Tudo isso ocorria por causa de uma mísera palavrinha que dava uma áurea de legitimidade para essa cobrança absurda. Isso porque a Constituição Federal disse que o ICMS “poderá ser seletivo, em função da essencialidade das mercadorias e dos serviços”. Para o entendimento dos Estados, essa palavra “poderá” retirava a obrigatoriedade de o ICMS seguir o princípio da seletividade em função da essencialidade. Um verdadeiro absurdo que os Estados se aproveitavam para abusar.

Dessa forma, o STF foi brilhante ao fixar a seguinte tese: “adotada, pelo legislador estadual, a técnica da seletividade em relação ao Imposto sobre Circulação de Mercadorias e Serviços – ICMS, discrepam do figurino constitucional alíquotas sobre as operações de energia elétrica e serviços de telecomunicação em patamar superior ao das operações em geral, considerada a essencialidade dos bens e serviços.”

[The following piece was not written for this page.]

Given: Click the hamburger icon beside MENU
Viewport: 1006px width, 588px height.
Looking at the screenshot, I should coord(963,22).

E a aprovação do PLP 18/2022 vai de encontro a essa tese, ao ampliar para combustíveis o mesmo tratamento que o STF deu à energia elétrica e aos serviços de telecomunicação.

Com essa nova lei aprovada pela Congresso Nacional e que está aguardando sanção do Presidente Jair Bolsonaro, ficará estabelecida uma alíquota máxima para os combustíveis, que não podem mais ser tratados como supérfluos.

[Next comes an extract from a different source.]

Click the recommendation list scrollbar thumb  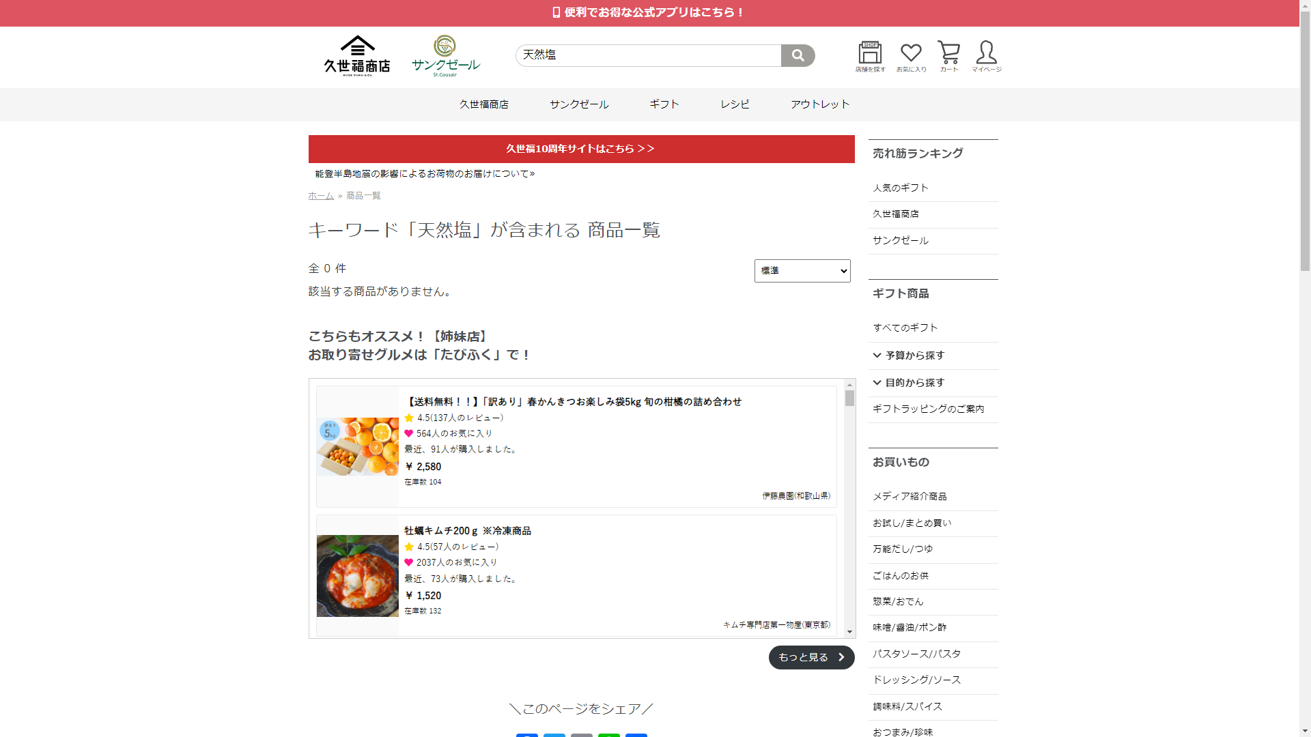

E mais, a nova lei deu a faculdade para cada ente federativo o poder de reduzir as alíquotas do ICMS dos combustíveis, gás natural, energia elétrica, comunicações e transporte coletivo como forma de beneficiar os consumidores em geral.

Quem ganha com a redução dos impostos é sempre o consumidor final. Qualquer redução de impostos na cadeia produtiva é benéfica para o país e para a população, pois esses impostos são economicamente regressivos, ou seja, são impostos que afetam diretamente o preço da mercadoria, prejudicando a camada mais pobre, que acaba arcando proporcionalmente com mais carga tributária do que uma pessoa rica.

No entanto, essa redução do ICMS sobre os combustíveis, apesar de positiva, é uma medida paliativa, que pouco afetará o preço nas bombas de combustível, pois o real problema dos aumentos dos preços dos combustíveis são as condições internacionais que afetam o preço do barril do petróleo.

Para que possamos ter uma redução real de combustível, é necessário falarmos da privatização da PETROBRÁS e da desregulamentação do setor, acabando com o monopólio da empresa estatal e permitindo a livre concorrência. Mas esse é um tema para uma outra coluna.